Katliamdan sonra boşaltılan barınağa yeni hayvanların getirilmesini engellemeye çalışan yaşam ve hayvan hakları savunucularının haftalardır devam eden nöbetine geçtiğimiz günlerde müdahale gerçekleşti. Zabıta ve jandarma ekipleri eşliğinde çadır yıkılırken, engel olmak isteyen 5 yaşam hakkı savunucusu gözaltına alındı. Olay sırasında yıkıma karşı çıkanların tartaklandığı ve bir yaşam hakkı savunucusunun da yaralandığı öğrenildi.
Gebze Adalet Nöbeti İnisiyatifi, olay sonrası Kocaeli Valiliği’nin talimatı nedeniyle hayvanseverlerin bölgeye çadır kuramadıklarını bildirdi.

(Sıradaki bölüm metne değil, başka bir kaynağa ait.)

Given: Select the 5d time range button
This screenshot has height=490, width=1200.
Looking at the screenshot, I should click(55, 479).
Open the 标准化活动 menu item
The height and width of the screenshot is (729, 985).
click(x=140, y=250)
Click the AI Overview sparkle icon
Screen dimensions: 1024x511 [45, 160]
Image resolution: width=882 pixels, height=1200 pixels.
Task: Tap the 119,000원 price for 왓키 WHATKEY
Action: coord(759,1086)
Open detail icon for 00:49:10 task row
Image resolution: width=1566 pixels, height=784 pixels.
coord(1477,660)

Gebze Adalet Nöbeti İnisiyatifi’nden Ümit Baş, olayı şöyle anlattı:
“Gebze Belediyesi'ne bağlı zabıta ekipleri önceden bir uyarı olmaksızın çadırlarımıza doğru harekete geçtiler. Kendileri ile o sırada orada bulunan avukat aracılığı ile yazılı bir izniniz var mı diye sorularak konuşmaya çalışsak da yetkililerinden birisi yıkın diye bağırarak oradaki yaşam hakkı savunucularını da savuşturarak çadırları ve içindeki malzemelerimizi yıkmaya ve kırmaya başladılar. İçeride herhangi bir insan, çocuk ya da hayvan olup olmadığına bakılmaksızın… Avukatımızın elindeki telefon bir zabıta tarafından alınarak yere fırlatıldı. Bizlere de bunu neden yapıyorsunuz diye sorduğumuzda fiziki temaslarda bulunuldu. Birçok maddi değere sahip eşyamız, nakit para kayboldu, yok edildi. Zabıta müdahalesinden çok kısa sürede ise jandarma ekipleri hızlıca 5 kişiyi göz altına aldı, yaklaşık 6 saatlik ifade sürecinden sonra serbest bırakıldılar. Müdahalede bulunan tüm zabıta ekibinden ve belediyeden şikayetçi olduk.”
Müdahale sırasında yaralananların da olduğunu belirten Baş, “Birden çok kişi yaralandı, bayılanlar oldu. Şu anda durumları iyi” dedi.
11 Ekim’de hayvanların katlediliş görüntülerinin ortaya çıkmasından bugüne nöbetlerinin aralıksız olarak sürdüğünü dile getiren Baş, şunları kaydetti:
“Direnişimizde çoğunlukla bağımsız hayvanseverler, aktivistler, bazı STK’lar, sendikalar, meslek örgütleri ve avukatlar olmak üzere yaşamdan yana herkes bulunuyor diyebiliriz.. Ancak etkin nöbeti, hayvanların refah içinde yaşatılmasını öncelik alan bağımsız hayvanseverler üstlenmiş durumda. En küçük direnişçimiz henüz 2 yaşında, en büyüklerimizden birisi ise 77 yaşında.”
“Eski personellerden bazılarının hala çalıştığını gözlemlemekteyiz”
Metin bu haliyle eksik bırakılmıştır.